Screener filters your watchlist by unrealised loss, holding period, and quality score in one pass. Exactly the inputs you need for an end-of-year tax-loss harvest. The "find the dead-weight" routine that financial advisors charge an annual fee for, automated.
What Didn't Change (and Still Trips People Up)
Three things that didn't change, but get asked about in every tax season:
The 87A rebate still doesn't apply to equity LTCG. If your total income is below the threshold for the 87A rebate, every other type of income gets the rebate, except your LTCG under Section 112A. This was true before the budget, it's still true now.
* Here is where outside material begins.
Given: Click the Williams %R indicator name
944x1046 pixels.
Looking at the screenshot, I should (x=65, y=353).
The rebate position for STCG under 111A has also been contested by the tax department in recent years and is not reliably available.
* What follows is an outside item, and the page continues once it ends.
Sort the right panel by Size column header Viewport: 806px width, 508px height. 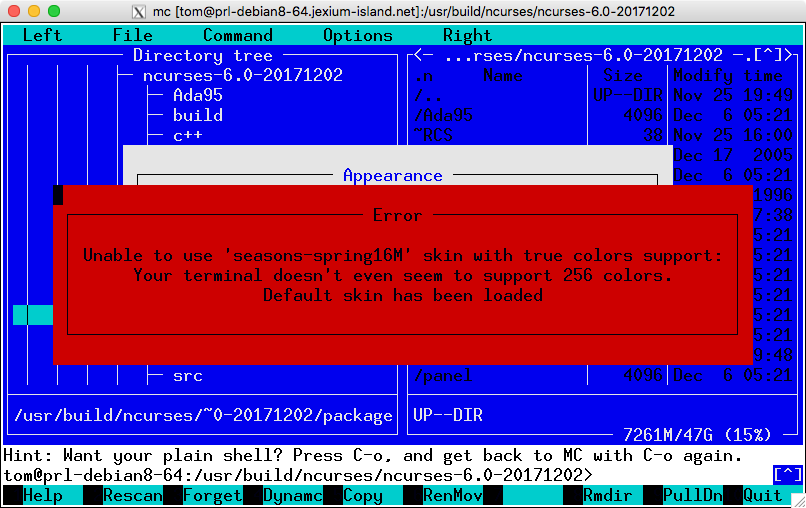pos(622,75)
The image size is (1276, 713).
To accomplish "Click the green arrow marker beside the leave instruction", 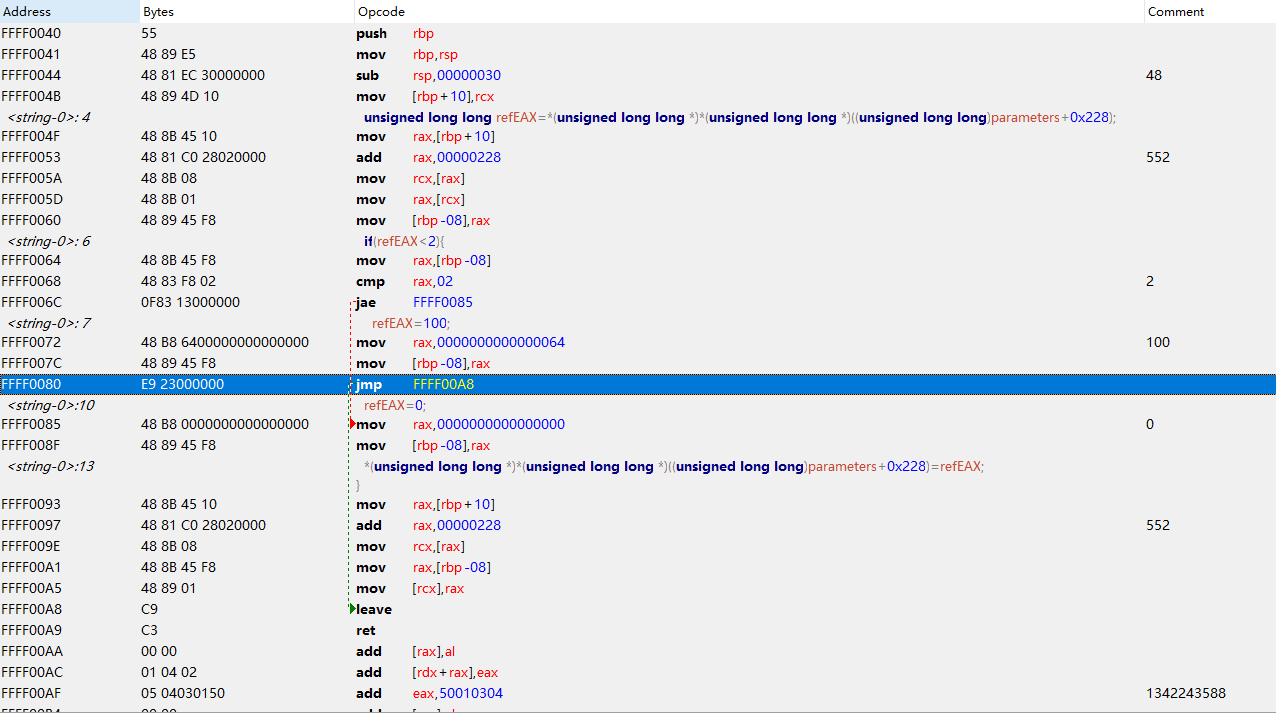I will (x=350, y=609).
80C, 80D and other deductions don't reduce capital gains. Your PPF contribution, your ELSS lock-in, your medical insurance premium: none of these reduce STCG or LTCG. Capital gains are "special rate" income and the Chapter VI-A deductions you're used to don't touch them. The only way to reduce capital gains tax is to offset them with capital losses, or use Sections 54 / 54F / 54EC if you reinvest into specified assets (mostly relevant to property, not equity).
The 12-month line is still 12 months. For listed equity and equity mutual funds, the short/long boundary stays at one year. Budget 2024 simplified holding periods to just two (12 months for listed financial assets, 24 months for everything else), but the equity rule didn't change.
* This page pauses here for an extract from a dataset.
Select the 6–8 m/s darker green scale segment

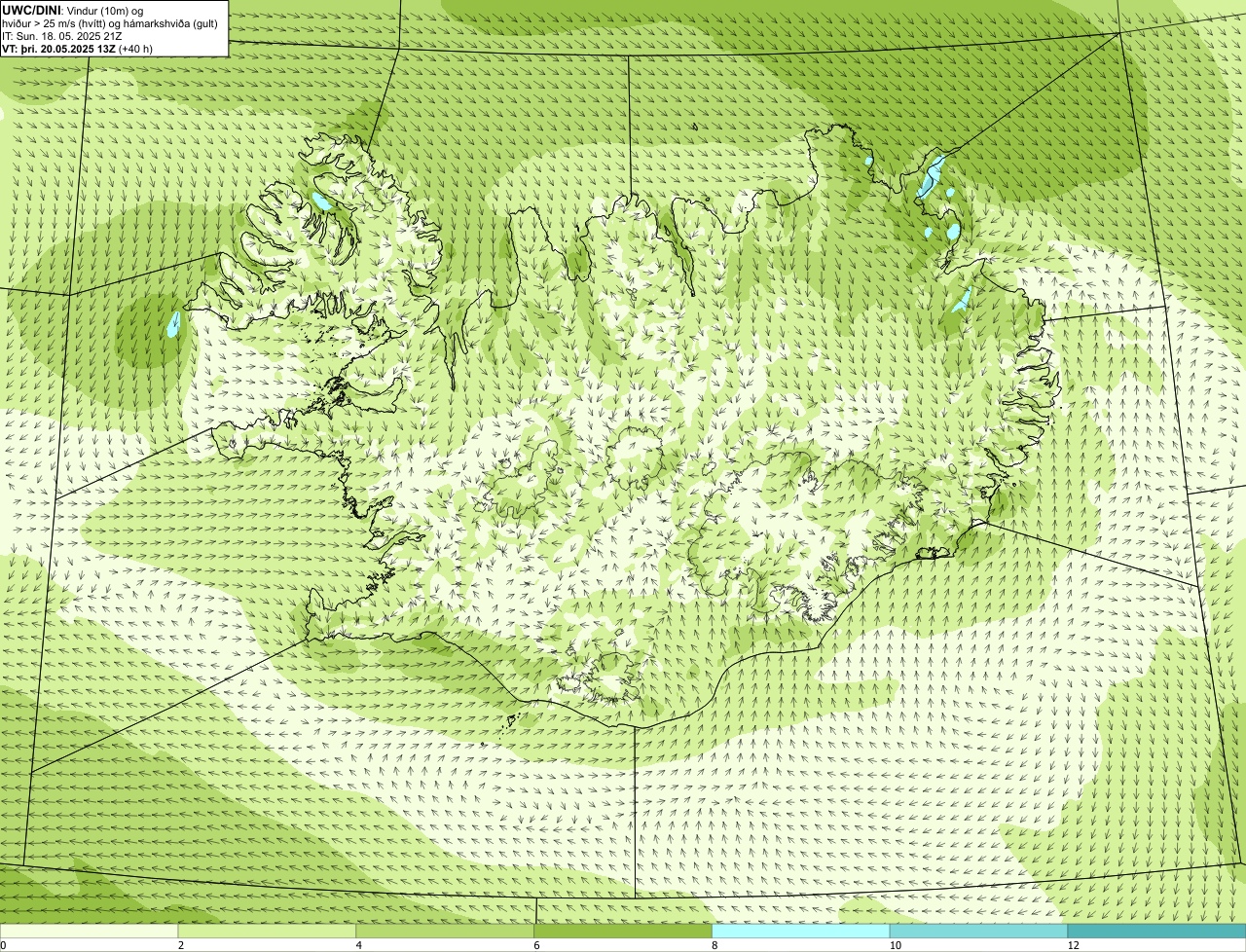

Common questionsFrequently Asked Questions
What is the current STCG tax rate on equity in India?
For listed equity shares and equity-oriented mutual funds where STT is paid, STCG (gains from holdings sold within 12 months) is taxed at 20% under Section 111A, effective for transfers made on or after July 23, 2024. Before that date, the rate was 15%.
What is the current LTCG tax rate on equity in India?
LTCG on listed equity and equity-oriented mutual funds (held over 12 months) is taxed at 12.5% under Section 112A for transfers on or after July 23, 2024, with an annual exemption of ₹1.25 lakh per financial year. Before this date, the rate was 10% with a ₹1 lakh exemption.
Can I set off short-term capital losses against long-term gains?
Yes. Short-term capital losses (STCL) can be set off against both STCG and LTCG. However, long-term capital losses (LTCL) can only be set off against LTCG. Never against STCG or any other income head like salary or business income.
Is the ₹1.25 lakh LTCG exemption available every year?
Yes. The ₹1.25 lakh exemption under Section 112A is available every financial year for long-term capital gains on listed equity shares, equity-oriented mutual funds, and units of business trusts where STT is paid. It does not carry forward. Use it or lose it.
Does Section 87A rebate apply to equity capital gains?
For LTCG under Section 112A, no. The 87A rebate is not available against tax on listed-equity LTCG above the ₹1.25 lakh exemption.
For STCG under Section 111A, the position has been more complicated across assessment years and tax utilities. If your income is close to the rebate limit, ask your CA before filing.
What if I sold equity before July 23, 2024 in FY 2024–25?
Transactions in FY 2024–25 are split: transfers before July 23, 2024 are taxed at the old rates (STCG 15%, LTCG 10% with ₹1 lakh exemption). Transfers on or after July 23, 2024 are taxed at the new rates. The updated ITR forms require you to report these separately.
The Honest Take
The headline rates went up, but the structure of the deal between you and the tax department didn't change. The market still rewards patience. The tax code still rewards patience. They just both ask for a little more of it now.
For a long-term investor, the right response isn't to panic about the higher rates. It's to build the habits that work with them. Hold past 12 months by default, use the annual ₹1.25 lakh exemption every single year, book your losses against your gains every March, and never sell out of laziness when one more month of patience changes the tax category.